17 de fevereiro, 2005 - 08h39 GMT (06h39 Brasília)
A secretária de Estado americana, Condoleezza Rice, disse haver uma lista cada vez maior de problemas entre os Estados Unidos e a Síria.
Ela acrescentou que a retirada da embaixadora americana de Damasco, Margaret Scobey, é por tempo indeterminado e tem a intenção de mostrar a forte insatisfação de Washington com o país árabe.
O governo do presidente George W. Bush acusa a Síria de apoiar grupos terroristas.
Muitos libaneses culpam a Síria pela explosão do carro-bomba que matou na segunda-feira o ex-premiê do Líbano Rafik Hariri, mas o governo sírio negou ser o responsável pelo incidente.
"A causa imediata (da retirada da embaixadora) foi o Líbano, mas infelizmente temos uma lista crescente de problemas com a Síria", declarou Rice na quarta-feira.
A secretária de Estado americana acrescentou que seu governo vai deixar claro quais medidas deseja ver a Síria adotar para solucionar o impasse. "Teremos de ver se os sírios vão levar a sério este sinal."
Síria e Irã
Em reação às pressões americanas, os governos do Irã e da Síria anunciaram que vão formar uma frente comum para enfrentar desafios e ameaças que vêm "do exterior".

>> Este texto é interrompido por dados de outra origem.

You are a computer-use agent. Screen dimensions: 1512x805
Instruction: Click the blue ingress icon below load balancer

"Estamos prontos para ajudar a Síria de todas as maneiras a confrontar ameaças", afirmou o vice-presidente iraniano, Mohammad Reza Aref, depois de um encontro na quarta-feita com o primeiro-ministro da Síria, Naji Al-Otari.

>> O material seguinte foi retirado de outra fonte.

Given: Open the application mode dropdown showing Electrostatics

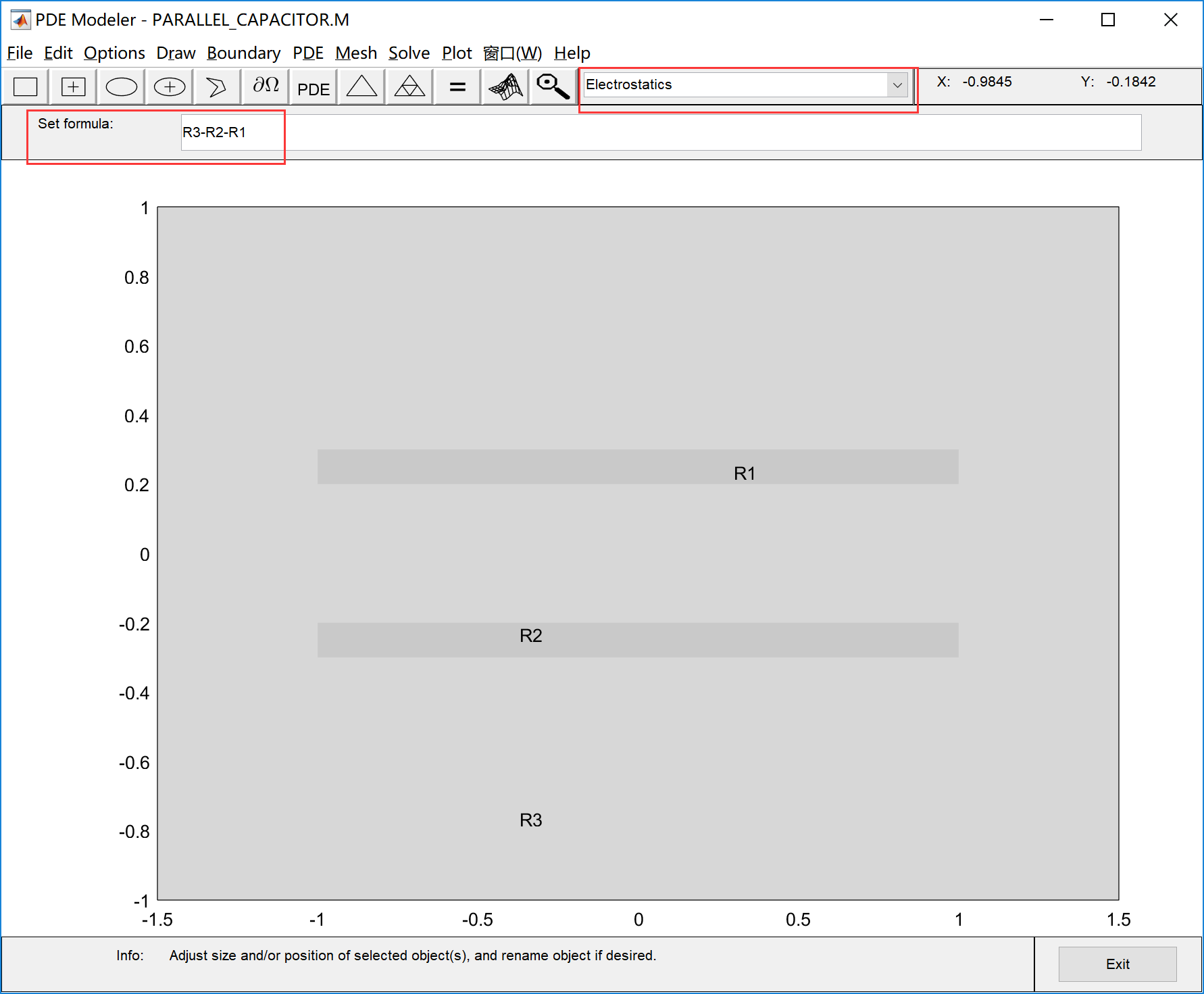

O governo americano acusa o Irã de estar desenvolvendo tecnologia para produção de armas nucleares.
O porta-voz da Casa Branca, Scott McClellan, afirmou que a Síria e o Irã se enganam se pensam que apenas os Estados Unidos estão contra a sua atuação internacional.
"O problema não é com os Estados Unidos, é com a comunidade internacional. Tanto a Síria como o Irã possuem obrigações internacionais e precisam cumprir os compromissos que assumiram", disse ele.
Washington está avaliando novas sanções contra a Síria, por causa da recusa do país em retirar 14 mil soldados que mantém no Líbano.
O subsecretário de Estado americano William Burns, que estava em Beirute para o funeral de Hariri, pediu "uma retirada completa e imediata".
Em Teerã, o primeiro-ministro da Síria disse que seu encontro com a liderança iraniana está acontecendo em um "momento muito importante e delicado, em que Síria e Irã enfrentam numerosos desafios".
O vice-presidente do Irã disse que seu país ficaria ao lado da Síria.
"Nossos irmãos sírios estão enfrentado ameaças específicas e temos esperança de que eles possam se beneficiar de nossa experiência. Estamos prontos para dar a eles qualquer ajuda necessária", disse Aref.
O ministro das Relações Exteriores de Israel, Silvan Shalom, falando em Londres, disse que o Irã está a seis meses de construir a bomba nuclear.
O Irã, por sua vez, diz que seu programa nuclear não é militar.